Board of Education in 1954.

The reason why the American Federation of Teachers (AFT) can promote Duncan's candidacy is that seven years of turmoil within Chicago's union has left the
union badly split (and weakened). Arne Duncan does not have the support of Chicago's teachers. He has the support of the president of the Chicago Teachers
Union, Marilyn Stewart, who is in the midst of a purge of her own staff and elected administration. Stewart, a lame duck officer with no more chance of
re-election than George W. Bush, is viewed by the majority of Chicago Teachers Union members as a traitor to her union and the teaching profession.

George N. Schmidt
Editor, Substance



Thank you for this analysis, George.
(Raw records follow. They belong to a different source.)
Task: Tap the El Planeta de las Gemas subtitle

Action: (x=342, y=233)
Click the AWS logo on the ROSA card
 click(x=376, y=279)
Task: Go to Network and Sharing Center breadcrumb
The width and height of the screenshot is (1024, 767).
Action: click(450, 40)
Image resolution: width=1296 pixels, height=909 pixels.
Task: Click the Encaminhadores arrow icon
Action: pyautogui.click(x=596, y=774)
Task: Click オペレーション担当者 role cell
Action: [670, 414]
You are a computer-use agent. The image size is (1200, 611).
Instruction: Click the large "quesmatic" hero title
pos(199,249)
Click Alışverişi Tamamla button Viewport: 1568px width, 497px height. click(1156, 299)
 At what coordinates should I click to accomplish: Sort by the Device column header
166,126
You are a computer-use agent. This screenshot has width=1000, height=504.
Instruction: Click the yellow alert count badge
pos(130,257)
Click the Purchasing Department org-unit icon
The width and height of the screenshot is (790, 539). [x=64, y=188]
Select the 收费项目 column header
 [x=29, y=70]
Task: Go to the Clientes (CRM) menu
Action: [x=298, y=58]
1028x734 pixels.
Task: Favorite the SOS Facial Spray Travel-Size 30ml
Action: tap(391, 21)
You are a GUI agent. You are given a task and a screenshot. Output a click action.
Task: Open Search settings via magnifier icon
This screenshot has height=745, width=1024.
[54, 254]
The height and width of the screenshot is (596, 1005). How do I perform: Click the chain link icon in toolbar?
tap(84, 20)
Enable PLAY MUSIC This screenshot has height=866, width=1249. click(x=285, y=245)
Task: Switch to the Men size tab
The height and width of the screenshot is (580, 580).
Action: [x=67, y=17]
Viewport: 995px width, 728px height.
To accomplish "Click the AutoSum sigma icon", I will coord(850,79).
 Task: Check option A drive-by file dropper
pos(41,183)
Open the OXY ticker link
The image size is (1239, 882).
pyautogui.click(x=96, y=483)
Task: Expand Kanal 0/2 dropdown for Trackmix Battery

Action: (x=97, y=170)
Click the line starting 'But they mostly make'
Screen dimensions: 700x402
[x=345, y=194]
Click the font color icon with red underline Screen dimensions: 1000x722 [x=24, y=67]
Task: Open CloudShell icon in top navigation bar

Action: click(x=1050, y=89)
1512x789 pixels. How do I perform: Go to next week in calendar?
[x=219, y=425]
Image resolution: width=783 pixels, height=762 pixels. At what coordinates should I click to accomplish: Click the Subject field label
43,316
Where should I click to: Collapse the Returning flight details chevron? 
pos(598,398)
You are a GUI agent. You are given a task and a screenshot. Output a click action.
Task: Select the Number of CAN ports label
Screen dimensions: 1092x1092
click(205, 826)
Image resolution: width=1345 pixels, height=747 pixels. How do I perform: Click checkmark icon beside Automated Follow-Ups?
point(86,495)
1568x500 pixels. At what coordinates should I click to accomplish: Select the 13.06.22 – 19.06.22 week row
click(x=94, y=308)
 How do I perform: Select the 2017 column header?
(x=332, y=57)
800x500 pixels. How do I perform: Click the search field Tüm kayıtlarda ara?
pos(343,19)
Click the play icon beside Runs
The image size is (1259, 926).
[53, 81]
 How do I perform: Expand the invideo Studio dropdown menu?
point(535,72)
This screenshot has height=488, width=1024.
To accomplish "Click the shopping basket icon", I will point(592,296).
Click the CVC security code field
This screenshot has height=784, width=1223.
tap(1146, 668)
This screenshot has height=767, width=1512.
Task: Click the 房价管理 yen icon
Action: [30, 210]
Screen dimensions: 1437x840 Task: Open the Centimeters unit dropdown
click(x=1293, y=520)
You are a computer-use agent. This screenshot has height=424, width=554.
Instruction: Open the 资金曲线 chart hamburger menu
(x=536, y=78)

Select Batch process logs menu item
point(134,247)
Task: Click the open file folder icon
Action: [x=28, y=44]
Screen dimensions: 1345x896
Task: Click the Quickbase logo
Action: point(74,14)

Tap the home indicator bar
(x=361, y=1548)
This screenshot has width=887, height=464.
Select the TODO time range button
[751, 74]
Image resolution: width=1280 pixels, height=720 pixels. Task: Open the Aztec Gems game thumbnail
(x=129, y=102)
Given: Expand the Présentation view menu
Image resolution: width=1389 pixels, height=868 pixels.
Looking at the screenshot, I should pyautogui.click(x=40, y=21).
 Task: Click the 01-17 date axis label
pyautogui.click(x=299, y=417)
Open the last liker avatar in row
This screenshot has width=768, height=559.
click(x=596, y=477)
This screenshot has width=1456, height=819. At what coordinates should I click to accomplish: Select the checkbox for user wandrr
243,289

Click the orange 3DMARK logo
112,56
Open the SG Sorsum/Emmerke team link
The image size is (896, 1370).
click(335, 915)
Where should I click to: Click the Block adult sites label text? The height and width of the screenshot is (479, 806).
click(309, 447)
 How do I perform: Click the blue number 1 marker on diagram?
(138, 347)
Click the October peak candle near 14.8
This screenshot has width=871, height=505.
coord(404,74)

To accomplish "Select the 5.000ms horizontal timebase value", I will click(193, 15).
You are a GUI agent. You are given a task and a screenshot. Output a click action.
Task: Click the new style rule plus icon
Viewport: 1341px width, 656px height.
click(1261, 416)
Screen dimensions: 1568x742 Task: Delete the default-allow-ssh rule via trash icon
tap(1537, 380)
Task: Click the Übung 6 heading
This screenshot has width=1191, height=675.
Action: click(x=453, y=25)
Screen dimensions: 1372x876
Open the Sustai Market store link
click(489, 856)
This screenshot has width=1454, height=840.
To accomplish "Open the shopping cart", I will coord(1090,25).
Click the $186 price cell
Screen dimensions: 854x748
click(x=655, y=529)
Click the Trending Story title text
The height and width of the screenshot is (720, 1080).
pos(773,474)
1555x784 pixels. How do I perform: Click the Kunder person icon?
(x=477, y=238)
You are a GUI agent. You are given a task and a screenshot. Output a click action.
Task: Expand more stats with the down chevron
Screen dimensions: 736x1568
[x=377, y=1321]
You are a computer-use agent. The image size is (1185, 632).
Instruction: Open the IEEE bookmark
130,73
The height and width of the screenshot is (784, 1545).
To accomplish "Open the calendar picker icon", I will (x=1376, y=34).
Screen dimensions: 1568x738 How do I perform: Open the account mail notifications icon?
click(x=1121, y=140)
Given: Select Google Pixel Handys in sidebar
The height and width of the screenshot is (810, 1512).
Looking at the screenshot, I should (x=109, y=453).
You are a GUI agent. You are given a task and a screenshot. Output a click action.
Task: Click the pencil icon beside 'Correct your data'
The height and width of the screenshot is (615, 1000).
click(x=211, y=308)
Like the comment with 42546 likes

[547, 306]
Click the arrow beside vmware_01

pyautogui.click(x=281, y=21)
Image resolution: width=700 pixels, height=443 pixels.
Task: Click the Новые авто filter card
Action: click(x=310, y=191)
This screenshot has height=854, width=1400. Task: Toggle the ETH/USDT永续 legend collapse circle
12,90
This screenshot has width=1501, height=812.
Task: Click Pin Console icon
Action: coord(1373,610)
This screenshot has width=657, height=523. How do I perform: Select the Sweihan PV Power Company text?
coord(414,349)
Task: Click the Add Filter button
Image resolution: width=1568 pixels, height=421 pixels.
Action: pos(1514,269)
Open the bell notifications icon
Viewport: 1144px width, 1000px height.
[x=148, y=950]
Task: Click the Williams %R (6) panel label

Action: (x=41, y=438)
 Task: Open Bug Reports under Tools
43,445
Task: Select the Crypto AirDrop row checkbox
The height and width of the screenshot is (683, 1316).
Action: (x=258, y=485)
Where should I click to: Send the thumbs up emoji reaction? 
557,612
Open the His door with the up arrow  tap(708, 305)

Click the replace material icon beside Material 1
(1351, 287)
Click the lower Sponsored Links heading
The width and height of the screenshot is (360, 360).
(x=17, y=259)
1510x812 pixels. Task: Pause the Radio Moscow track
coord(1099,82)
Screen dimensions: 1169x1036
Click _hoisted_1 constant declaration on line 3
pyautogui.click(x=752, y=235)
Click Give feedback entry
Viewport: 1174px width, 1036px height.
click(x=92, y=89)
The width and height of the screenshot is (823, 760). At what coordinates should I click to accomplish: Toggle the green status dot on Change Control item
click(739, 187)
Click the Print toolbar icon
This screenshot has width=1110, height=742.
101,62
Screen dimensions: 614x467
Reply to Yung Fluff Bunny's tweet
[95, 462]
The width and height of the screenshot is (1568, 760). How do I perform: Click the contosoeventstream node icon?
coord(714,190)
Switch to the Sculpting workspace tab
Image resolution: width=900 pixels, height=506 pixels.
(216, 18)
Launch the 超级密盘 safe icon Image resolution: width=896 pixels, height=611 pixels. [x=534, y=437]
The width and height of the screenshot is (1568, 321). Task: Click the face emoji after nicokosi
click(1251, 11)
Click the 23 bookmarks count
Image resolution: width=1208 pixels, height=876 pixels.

Since Mastery Learning, Chicago offers the education model for the sheep to follow. This crony capitalism is very similar to NEA's Joel Packer, whose site banner reads that he "has all the answers," telling Philip Kovacs and me in PDK that the NEA couldn't advocate ending NCLB because they need to keep a seat at the table AND IRA lobbyist telling me that IRA's position on NCLB was "we never tell Congress anything they don't want to hear."

It doesn't have to be this way. Note the BC teachers federation, which is on the edge of leading teachers into a ethical/professional strike against standardized testing.